Copy out the lines below word for word, keeping every character and line break the same.

# EXTRACTED ENTRIES
— BEGIN —

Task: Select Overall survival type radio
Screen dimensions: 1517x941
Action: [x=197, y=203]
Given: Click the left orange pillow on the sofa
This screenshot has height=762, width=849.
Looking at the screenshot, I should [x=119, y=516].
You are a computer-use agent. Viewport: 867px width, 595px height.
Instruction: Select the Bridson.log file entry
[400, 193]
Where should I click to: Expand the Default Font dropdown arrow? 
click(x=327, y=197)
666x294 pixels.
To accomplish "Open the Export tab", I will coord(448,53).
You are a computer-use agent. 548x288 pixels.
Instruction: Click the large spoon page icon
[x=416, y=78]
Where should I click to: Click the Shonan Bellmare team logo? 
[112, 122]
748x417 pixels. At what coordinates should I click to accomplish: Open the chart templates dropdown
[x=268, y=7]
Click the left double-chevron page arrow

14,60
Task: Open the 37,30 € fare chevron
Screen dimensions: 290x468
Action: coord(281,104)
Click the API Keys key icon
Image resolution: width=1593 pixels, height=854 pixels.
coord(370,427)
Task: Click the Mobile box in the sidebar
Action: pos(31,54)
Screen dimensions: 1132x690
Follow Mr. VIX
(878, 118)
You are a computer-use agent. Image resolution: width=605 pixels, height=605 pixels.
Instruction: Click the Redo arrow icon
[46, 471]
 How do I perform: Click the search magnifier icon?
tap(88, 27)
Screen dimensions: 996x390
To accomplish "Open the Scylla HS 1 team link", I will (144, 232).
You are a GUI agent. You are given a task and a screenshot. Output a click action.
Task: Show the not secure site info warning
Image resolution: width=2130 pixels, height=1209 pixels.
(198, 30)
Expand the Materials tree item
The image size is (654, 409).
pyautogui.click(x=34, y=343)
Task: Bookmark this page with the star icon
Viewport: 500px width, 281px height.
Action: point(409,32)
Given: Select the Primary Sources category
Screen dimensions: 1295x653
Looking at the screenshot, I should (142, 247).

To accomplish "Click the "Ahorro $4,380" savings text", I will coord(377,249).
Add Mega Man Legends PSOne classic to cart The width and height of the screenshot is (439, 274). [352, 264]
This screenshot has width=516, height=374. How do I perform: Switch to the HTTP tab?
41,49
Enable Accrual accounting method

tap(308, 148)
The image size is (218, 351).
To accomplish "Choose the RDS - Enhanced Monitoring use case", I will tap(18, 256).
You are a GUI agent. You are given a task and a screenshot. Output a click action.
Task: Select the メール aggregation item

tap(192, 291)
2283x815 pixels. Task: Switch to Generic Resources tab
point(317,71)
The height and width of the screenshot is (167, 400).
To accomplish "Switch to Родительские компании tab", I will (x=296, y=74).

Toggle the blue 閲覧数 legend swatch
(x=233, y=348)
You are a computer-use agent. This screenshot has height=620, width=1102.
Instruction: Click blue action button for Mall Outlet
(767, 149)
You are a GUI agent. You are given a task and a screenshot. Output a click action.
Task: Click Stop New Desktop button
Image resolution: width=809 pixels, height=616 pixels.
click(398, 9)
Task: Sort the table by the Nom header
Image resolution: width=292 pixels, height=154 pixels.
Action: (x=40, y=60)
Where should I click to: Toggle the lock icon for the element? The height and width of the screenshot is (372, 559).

— END —

# RESPONSE TO THIS EXERCISE
Task: Select Overall survival type radio
Screen dimensions: 1517x941
Action: [x=197, y=203]
Given: Click the left orange pillow on the sofa
This screenshot has height=762, width=849.
Looking at the screenshot, I should [x=119, y=516].
You are a computer-use agent. Viewport: 867px width, 595px height.
Instruction: Select the Bridson.log file entry
[400, 193]
Where should I click to: Expand the Default Font dropdown arrow? 
click(x=327, y=197)
666x294 pixels.
To accomplish "Open the Export tab", I will coord(448,53).
You are a computer-use agent. 548x288 pixels.
Instruction: Click the large spoon page icon
[x=416, y=78]
Where should I click to: Click the Shonan Bellmare team logo? 
[112, 122]
748x417 pixels. At what coordinates should I click to accomplish: Open the chart templates dropdown
[x=268, y=7]
Click the left double-chevron page arrow

14,60
Task: Open the 37,30 € fare chevron
Screen dimensions: 290x468
Action: coord(281,104)
Click the API Keys key icon
Image resolution: width=1593 pixels, height=854 pixels.
coord(370,427)
Task: Click the Mobile box in the sidebar
Action: pos(31,54)
Screen dimensions: 1132x690
Follow Mr. VIX
(878, 118)
You are a computer-use agent. Image resolution: width=605 pixels, height=605 pixels.
Instruction: Click the Redo arrow icon
[46, 471]
 How do I perform: Click the search magnifier icon?
tap(88, 27)
Screen dimensions: 996x390
To accomplish "Open the Scylla HS 1 team link", I will (144, 232).
You are a GUI agent. You are given a task and a screenshot. Output a click action.
Task: Show the not secure site info warning
Image resolution: width=2130 pixels, height=1209 pixels.
(198, 30)
Expand the Materials tree item
The image size is (654, 409).
pyautogui.click(x=34, y=343)
Task: Bookmark this page with the star icon
Viewport: 500px width, 281px height.
Action: point(409,32)
Given: Select the Primary Sources category
Screen dimensions: 1295x653
Looking at the screenshot, I should (142, 247).

To accomplish "Click the "Ahorro $4,380" savings text", I will coord(377,249).
Add Mega Man Legends PSOne classic to cart The width and height of the screenshot is (439, 274). [352, 264]
This screenshot has width=516, height=374. How do I perform: Switch to the HTTP tab?
41,49
Enable Accrual accounting method

tap(308, 148)
The image size is (218, 351).
To accomplish "Choose the RDS - Enhanced Monitoring use case", I will tap(18, 256).
You are a GUI agent. You are given a task and a screenshot. Output a click action.
Task: Select the メール aggregation item

tap(192, 291)
2283x815 pixels. Task: Switch to Generic Resources tab
point(317,71)
The height and width of the screenshot is (167, 400).
To accomplish "Switch to Родительские компании tab", I will (x=296, y=74).

Toggle the blue 閲覧数 legend swatch
(x=233, y=348)
You are a computer-use agent. This screenshot has height=620, width=1102.
Instruction: Click blue action button for Mall Outlet
(767, 149)
You are a GUI agent. You are given a task and a screenshot. Output a click action.
Task: Click Stop New Desktop button
Image resolution: width=809 pixels, height=616 pixels.
click(398, 9)
Task: Sort the table by the Nom header
Image resolution: width=292 pixels, height=154 pixels.
Action: (x=40, y=60)
Where should I click to: Toggle the lock icon for the element? The height and width of the screenshot is (372, 559).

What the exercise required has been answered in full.